IT is a familiar story. A political party, thinking it can take on the country’s all-powerful establishment, crosses a red line and quickly finds itself losing a ruthless, one-sided war of attrition. One by one, its leaders are picked out and isolated. They may find themselves being summoned by powerful officials. Others are picked up in unmarked vehicles.
Those in hiding learn their families are facing harassment. Ominous phone calls from untraceable numbers and blackmail are par for the course. There is no respite, and the unspoken message, hardened over years and years of such forces operating with complete impunity, is that no one — no judge, no lawyer, no rights organisation — is coming to help. The only way out is to do exactly what you are told.
Shireen Mazari’s departure from both party and politics yesterday would have come as a major blow to the PTI. Ms Mazari said she is in poor health, and that the recent loss of her husband has taken a heavy toll on her family. It is a huge hit nonetheless. It is the core of political parties that provides stability in the face of efforts to break it.
The loss of second- and third-tier leaders can be overcome, but an important lieutenant breaking ranks may prove deeply demoralising for a party. Perhaps the PTI should take comfort in knowing that it is not the first to suffer such humiliation at the hands of the state.
The PML-N recently suffered the same before the 2018 general election; earlier, at the turn of the century, an entire party, the PML-Q, was carved out from its ranks, yet it survived and thrived.
While it nurses its wounds, the PTI’s present experiences should give rise to some empathy within its ranks for political opponents. Mr Khan’s party may finally appreciate the need for a Charter of Democracy.

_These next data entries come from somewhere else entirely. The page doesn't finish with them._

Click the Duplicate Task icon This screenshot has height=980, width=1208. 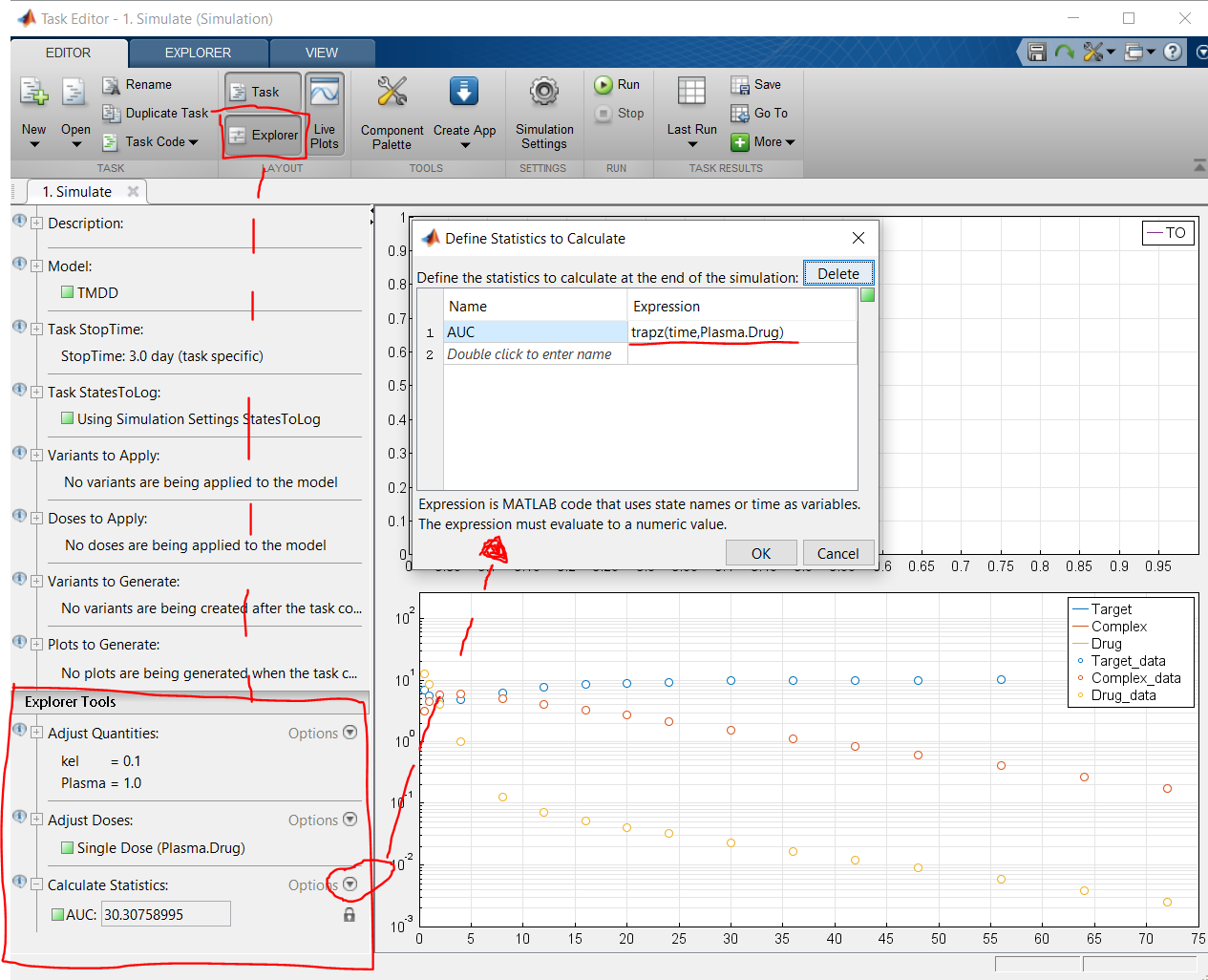[x=111, y=114]
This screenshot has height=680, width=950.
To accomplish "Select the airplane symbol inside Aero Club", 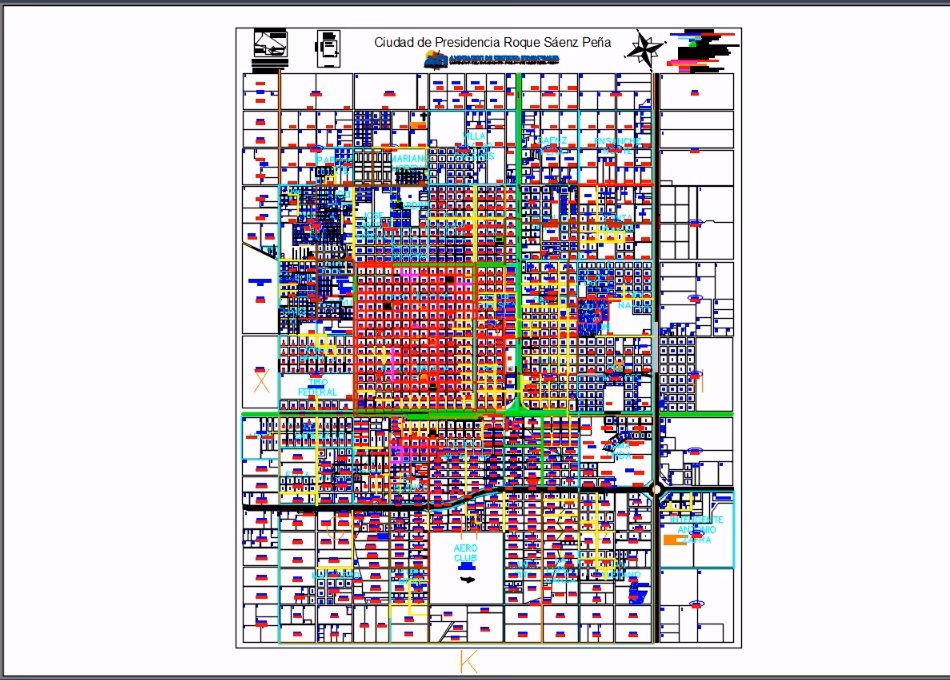I will point(466,579).
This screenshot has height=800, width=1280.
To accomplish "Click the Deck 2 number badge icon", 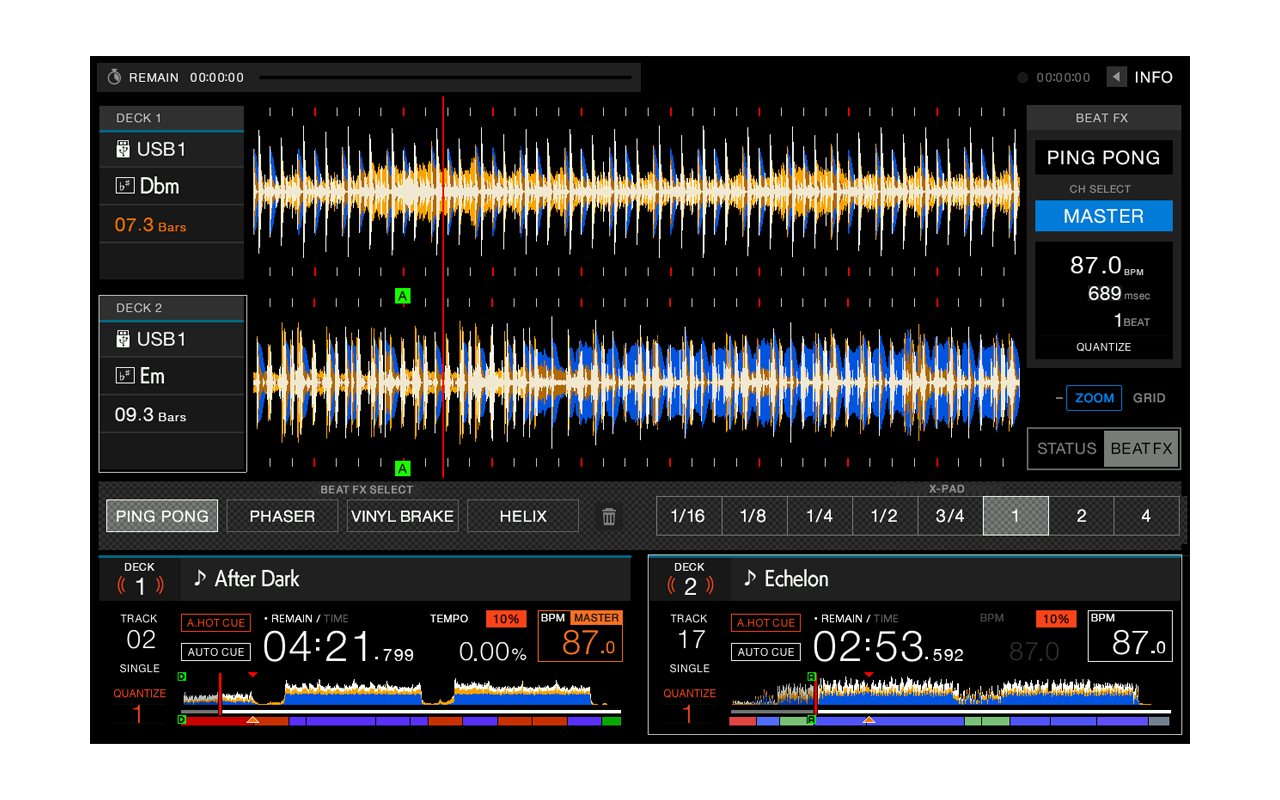I will (689, 586).
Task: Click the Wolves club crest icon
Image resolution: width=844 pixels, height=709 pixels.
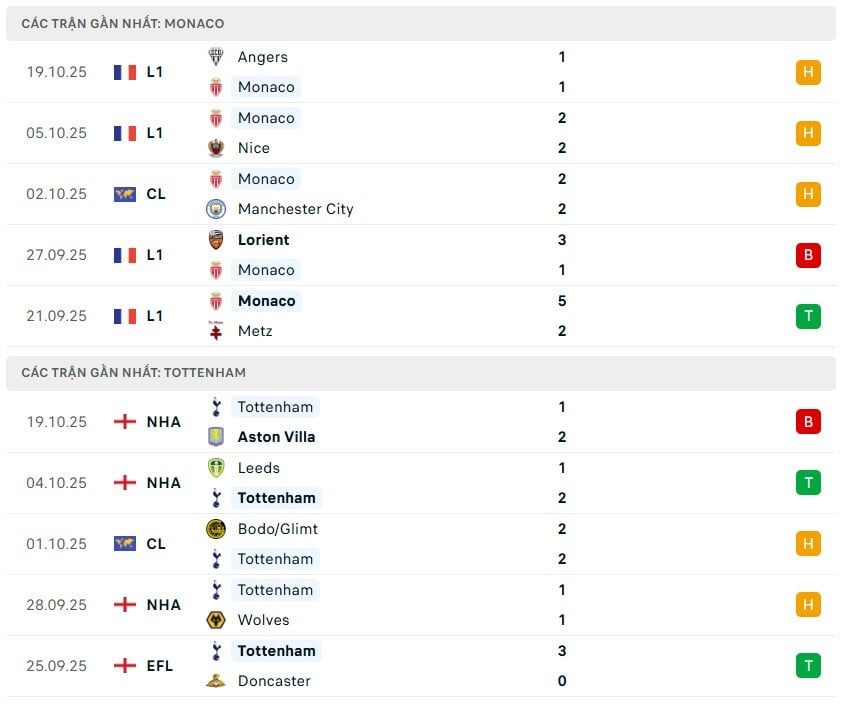Action: point(216,620)
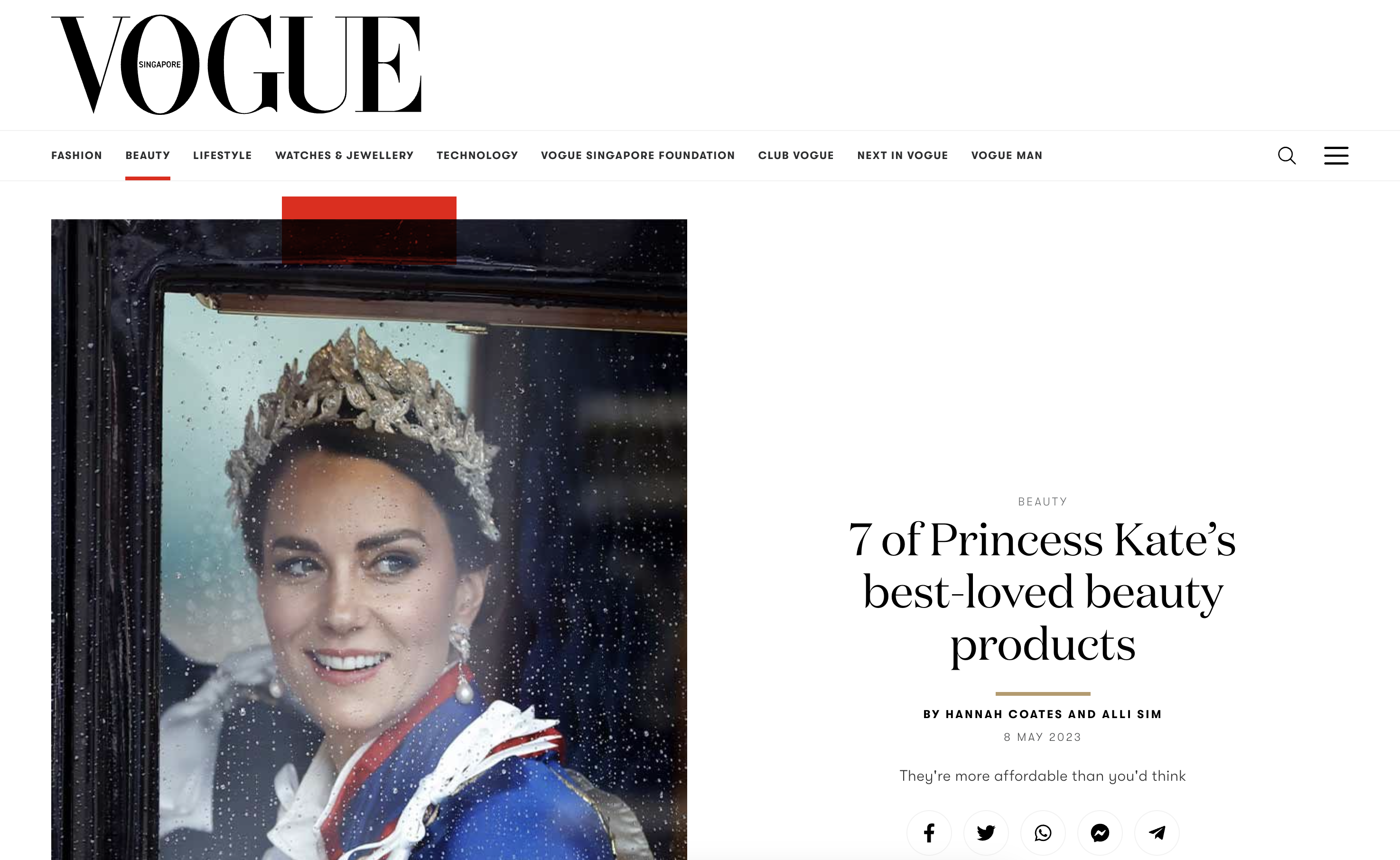Click the Beauty category label above headline
This screenshot has height=860, width=1400.
tap(1042, 502)
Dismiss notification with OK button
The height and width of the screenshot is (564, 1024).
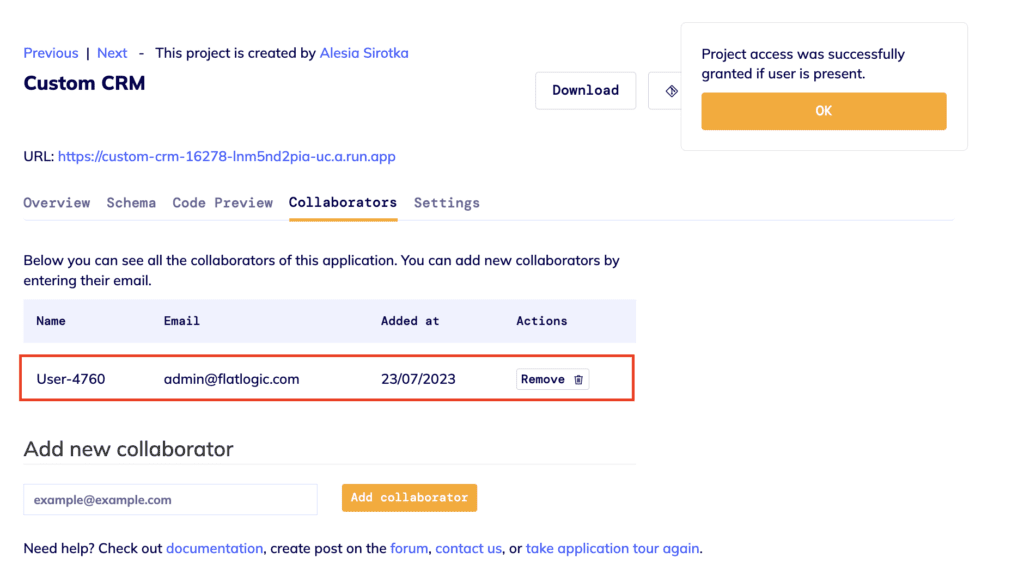coord(824,111)
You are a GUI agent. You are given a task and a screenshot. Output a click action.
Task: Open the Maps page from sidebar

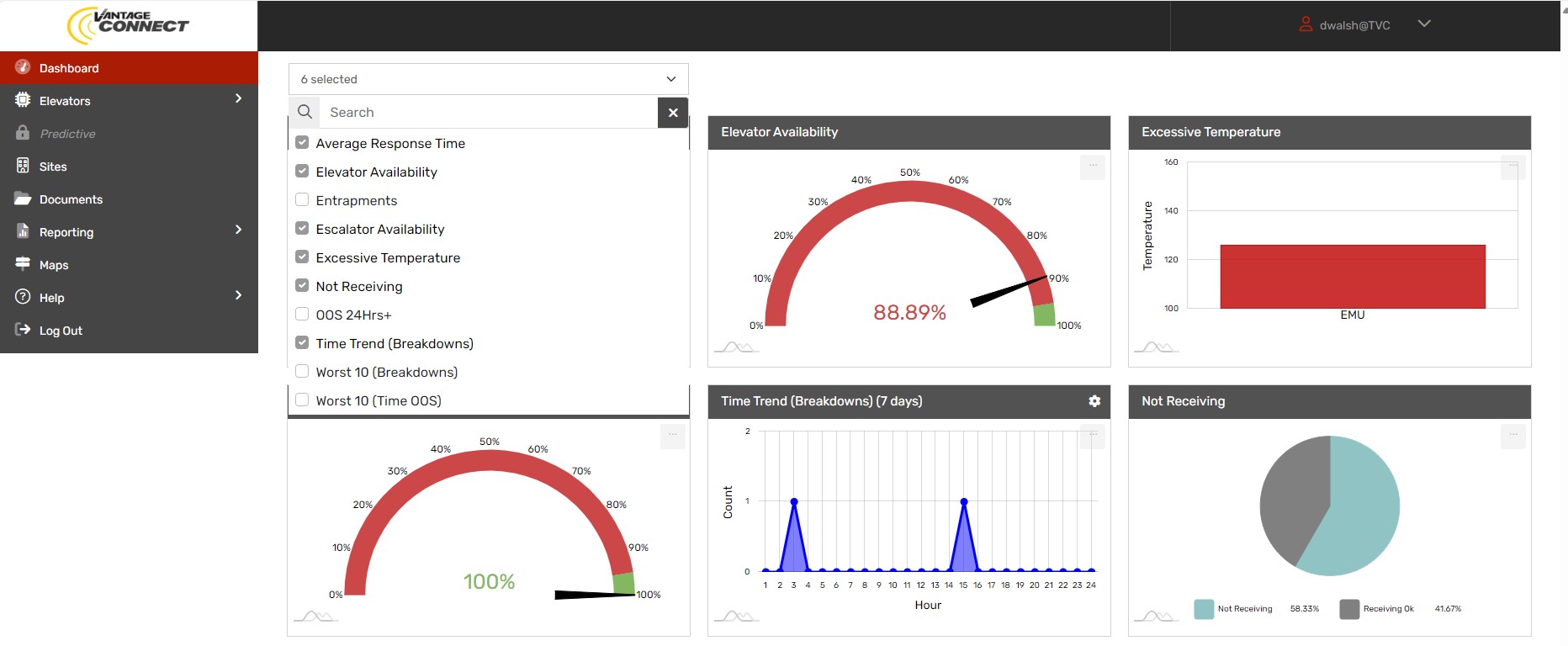pos(54,265)
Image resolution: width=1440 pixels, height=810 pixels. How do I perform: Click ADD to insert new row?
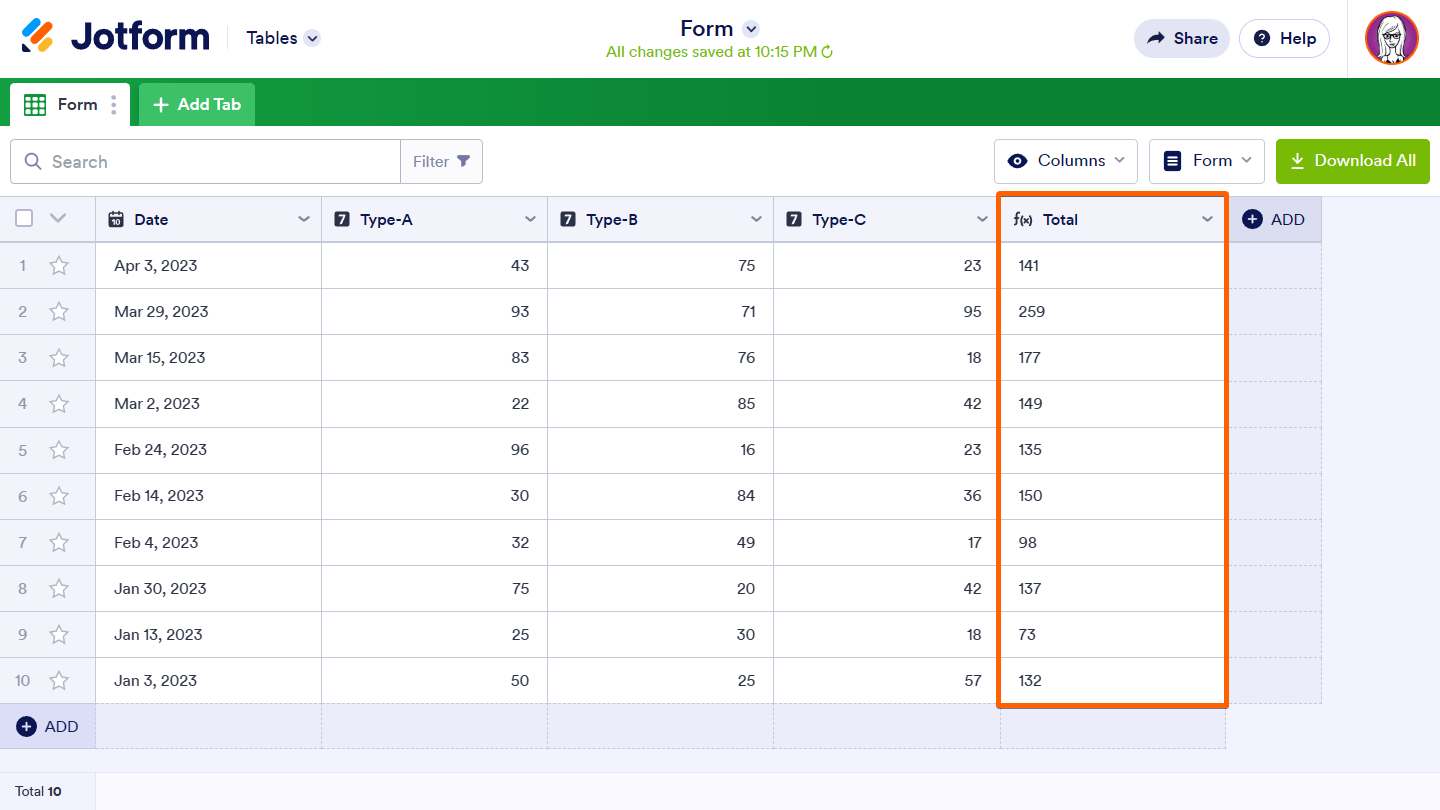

Lastly, it has been greatly disappointing to note that some supporters of the PDM have been exulting in the manner in which the PTI is being cut to size. In Pakistani politics, what goes around, comes around — and, if history is any indication, what we are seeing going around today is not going to take too long to come around to bite those celebrating.
Already this government has ceded so much space to unelected forces that it will be extremely difficult for anyone to wrest back control. The country is in the depths of economic, social and political despair, and more misery awaits.
The ruling parties should ask themselves: will it be easier or more difficult to fix Pakistan’s many crises with the citizenry continuing to grow increasingly resentful over being disenfranchised by the state? They may find the answer to be a rather sobering one.